Berning bridges
Surprise Democratic presidential contender Bernie Sanders is deluding his followers and dragging the party into dangerous territory by vowing to fight for a complete government takeover of health insurance. Sanders is rallying the Democratic left wing — Tuesday,a new poll put him up a staggering 27 points in New Hampshire — by bludgeoning Hillary Clinton for taking the far more realistic approach of trying to improve Obamacare rather than waste presidential energy in futile pursuit of a radical dream.
Clinton is paying for her pragmatism because Sanders’ fired-up believers have little use for the true facts of governing. He who is ideologically pure rides the wave; she who gives a thought to moving on a broad range of issues in the White House is stuck in an absurdly close contest.
Sanders is pandering to the liberal base with a fiscally irresponsible, political non-starter, much as Donald Trump is doing by declaring that he can deport all undocumented immigrants — and let the “right ones” back in. History makes clear Sanders’ epic folly. Even with Democrats in control of both houses of Congress, getting the Affordable Care Act through the House and Senate consumed essentially the entire second year of President Obama’s presidency, required a controversial parliamentary maneuver for enactment and established unending warfare with Republicans.

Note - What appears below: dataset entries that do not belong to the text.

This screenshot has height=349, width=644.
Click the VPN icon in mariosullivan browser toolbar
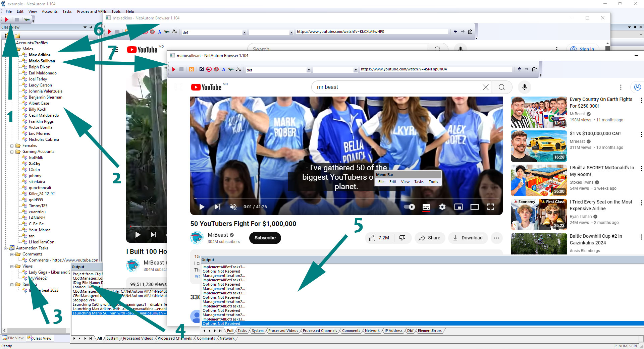231,69
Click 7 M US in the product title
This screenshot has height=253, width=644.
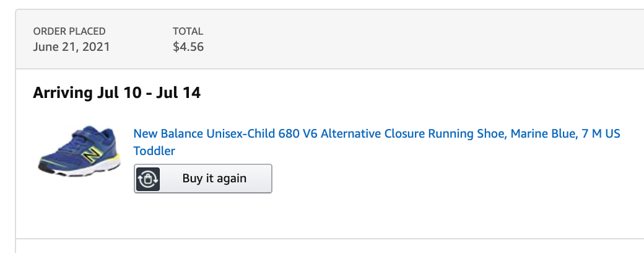(601, 134)
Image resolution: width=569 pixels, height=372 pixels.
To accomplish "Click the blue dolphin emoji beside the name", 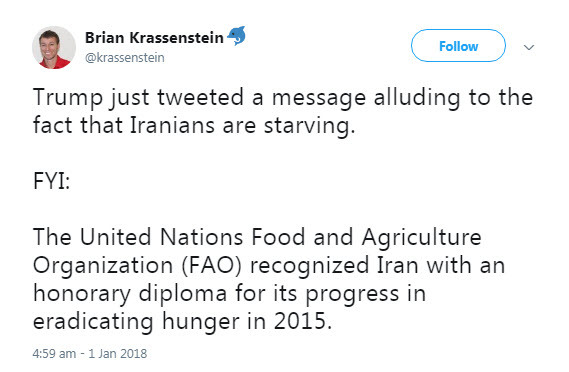I will pos(237,36).
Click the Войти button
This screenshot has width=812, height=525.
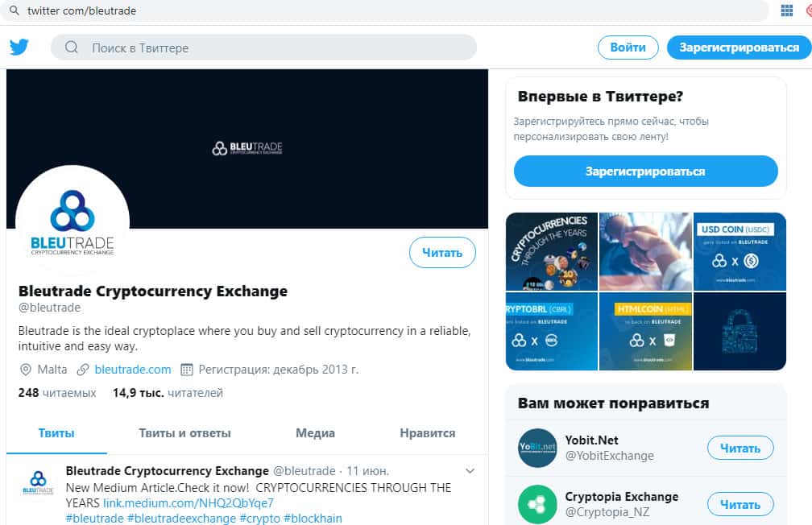point(628,48)
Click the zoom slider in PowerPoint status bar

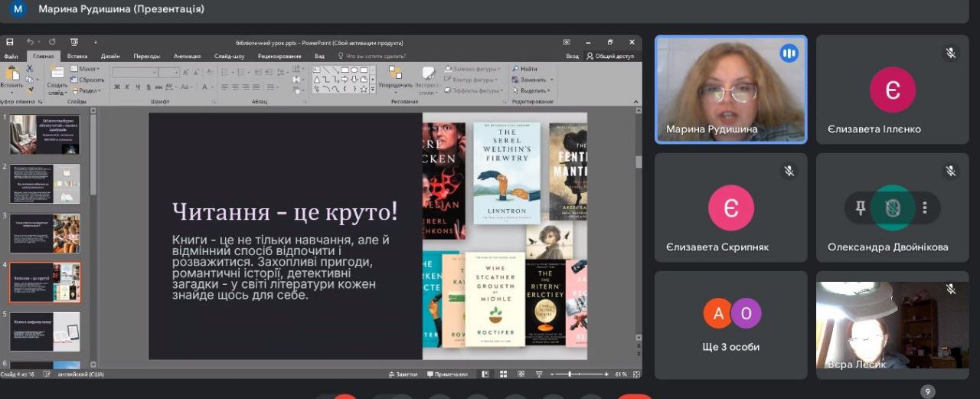pyautogui.click(x=571, y=374)
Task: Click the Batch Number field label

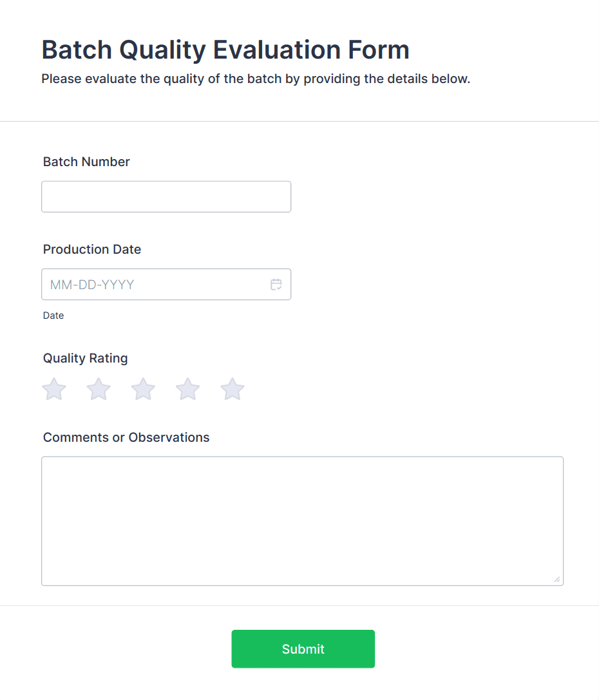Action: (x=86, y=162)
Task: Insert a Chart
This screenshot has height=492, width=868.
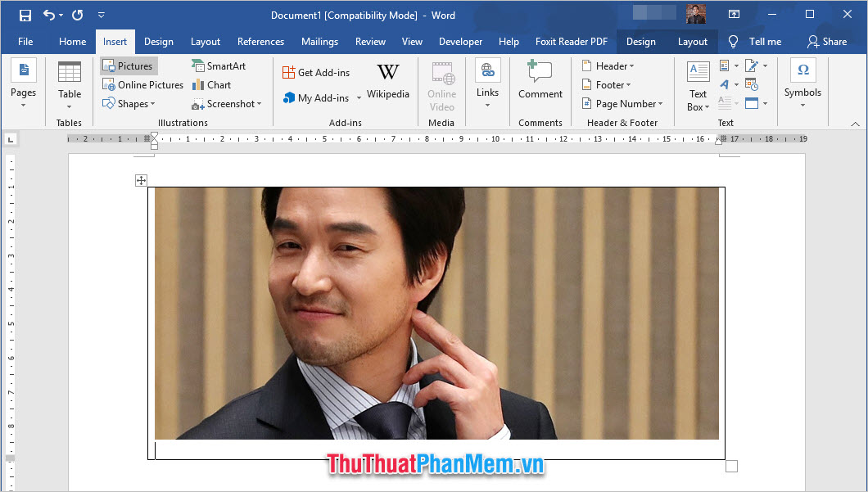Action: click(211, 84)
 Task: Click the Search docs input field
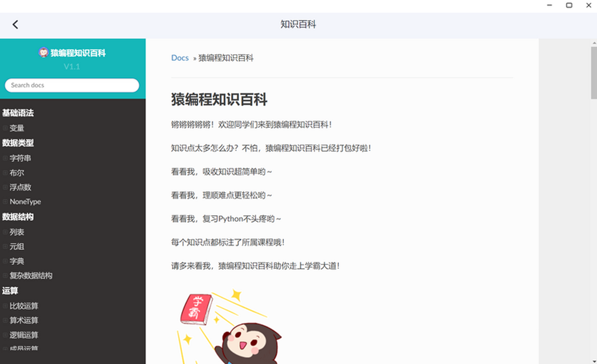tap(72, 85)
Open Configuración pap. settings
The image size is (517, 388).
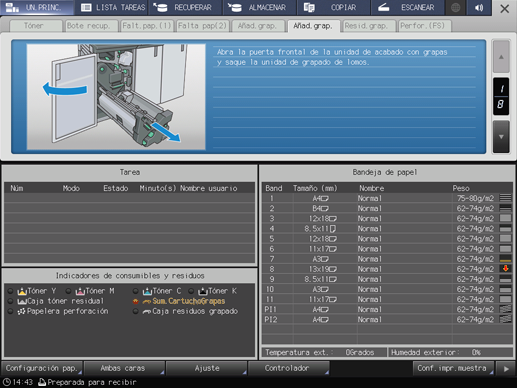click(x=42, y=368)
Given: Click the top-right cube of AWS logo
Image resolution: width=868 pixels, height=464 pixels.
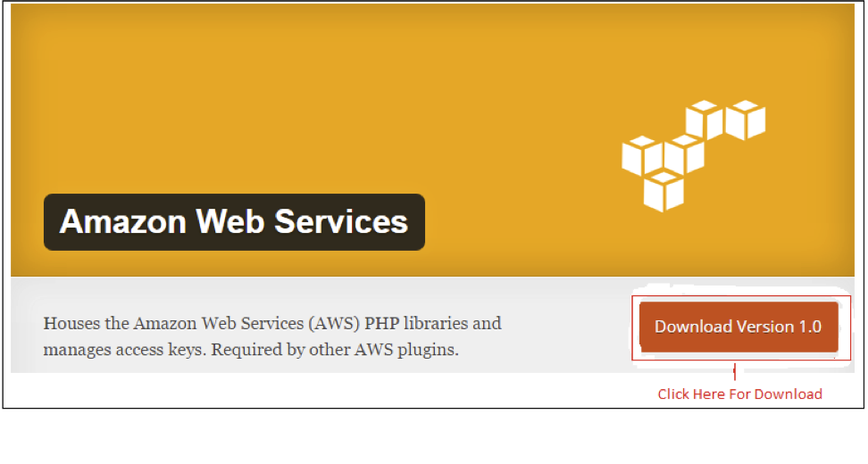Looking at the screenshot, I should click(745, 120).
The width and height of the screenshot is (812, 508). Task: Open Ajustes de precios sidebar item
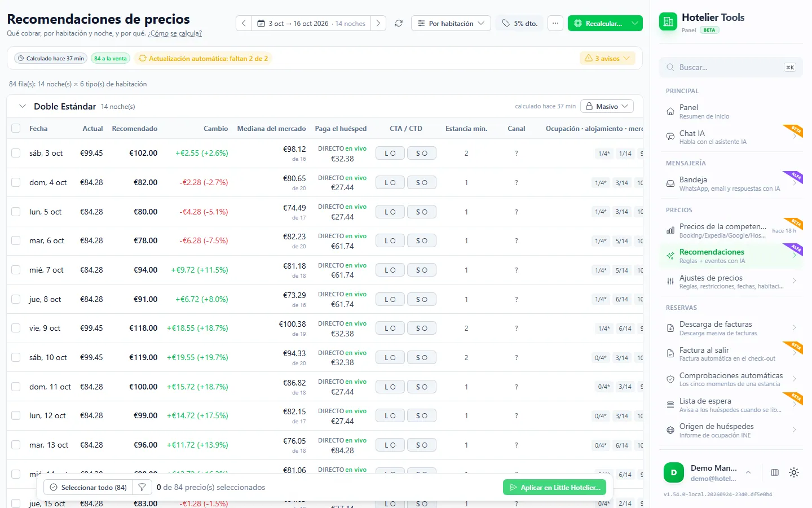(731, 282)
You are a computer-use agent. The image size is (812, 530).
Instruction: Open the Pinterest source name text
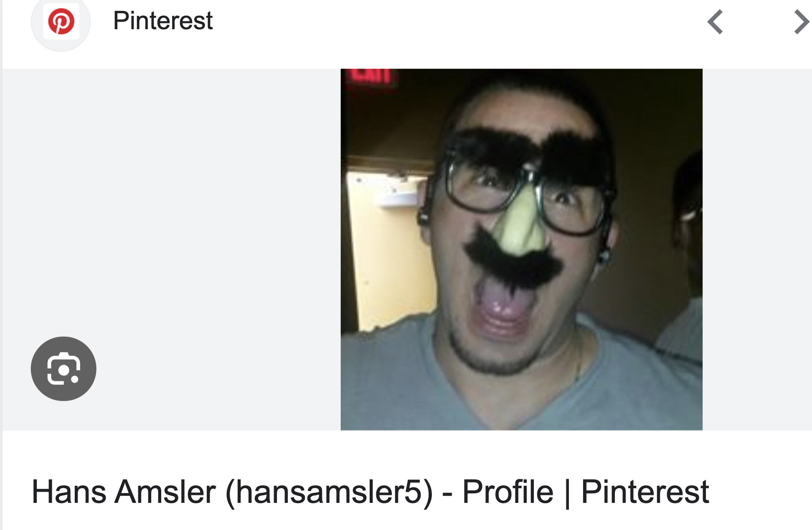(x=163, y=20)
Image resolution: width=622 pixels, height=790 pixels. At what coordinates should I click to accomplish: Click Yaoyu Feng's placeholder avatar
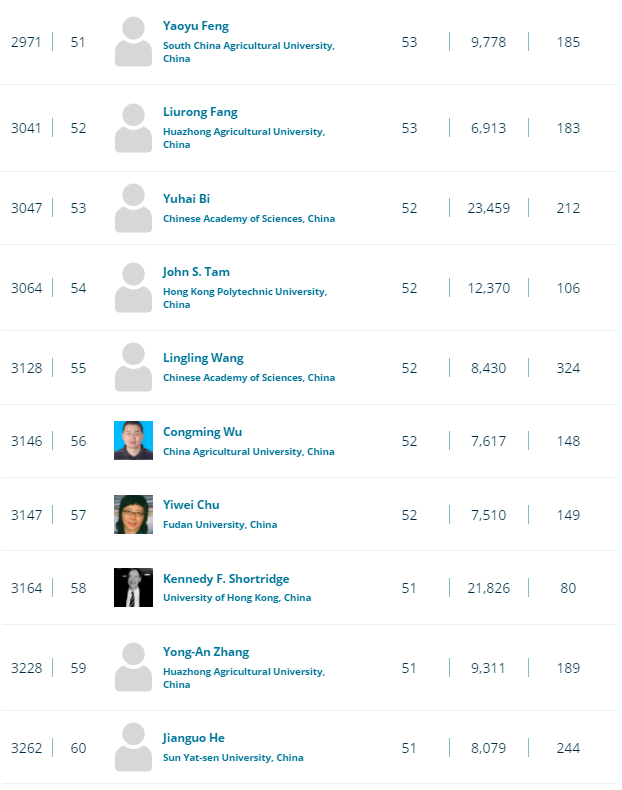tap(133, 42)
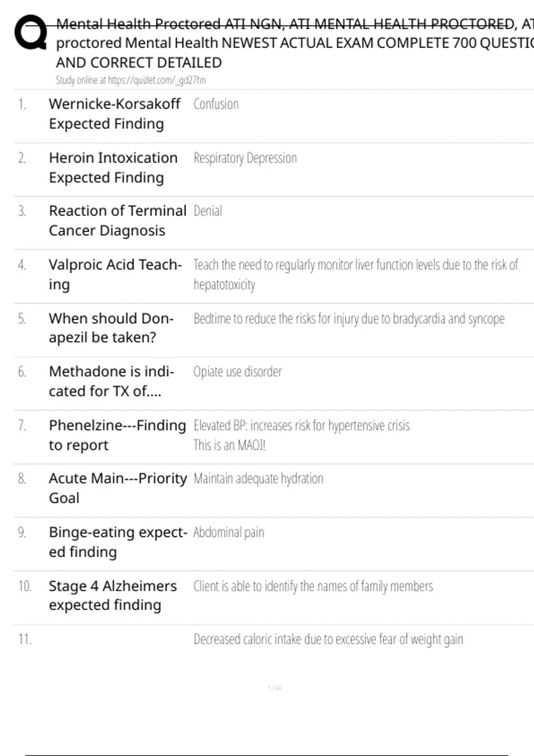The width and height of the screenshot is (534, 756).
Task: Click the 1 / 64 page number indicator
Action: coord(275,688)
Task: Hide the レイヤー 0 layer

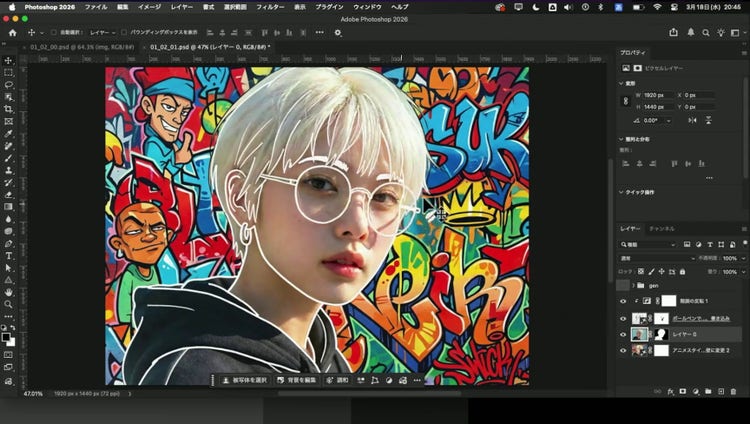Action: (623, 335)
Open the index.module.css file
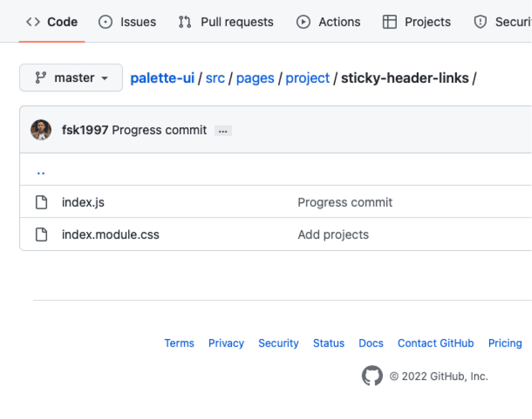Viewport: 532px width, 419px height. (x=110, y=235)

Why? As citizens of an ideologically complicated country, many Americans are happy with workplace health coverage — and many vehemently oppose greater government involvement in a major portion of the U.S. economy. Democrats who backed offering a public health-care plan as one among a menu of options decisively lost the fight, including to members of their own party.
Now Sanders is urging followers once more into the breach with a “Medicare for All” plan that would provide coverage for everything except ringworm treatment for the family dog: doctors’ visits, hospital stays, long-term and hospice care, vision, dental, mental health and prescription drugs. No premiums, no deductibles, no co-pays. To foot an estimated $1.4 trillion annual cost — other estimates put it higher — Sanders would raise marginal income tax rates on top earners from 39.6% to 43%; add a new bracket taxing 52% of every dollar above $10 million; hike taxes on capital gains, dividends and inheritance taxes; and impose a a 2.2% tax on household incomes and a 6.2% tax on employers — one that would surely reduce already stagnant wages.
After voting dozens of times to repeal Obamacare, Republicans finally got a doomed bill to the President’s desk this year.
The idea that a high-tax, supercharged version is politically plausible? Ridiculous. The idea that it’s logistically possible? Absurd. The idea that it’s fiscally responsible? Clinically insane.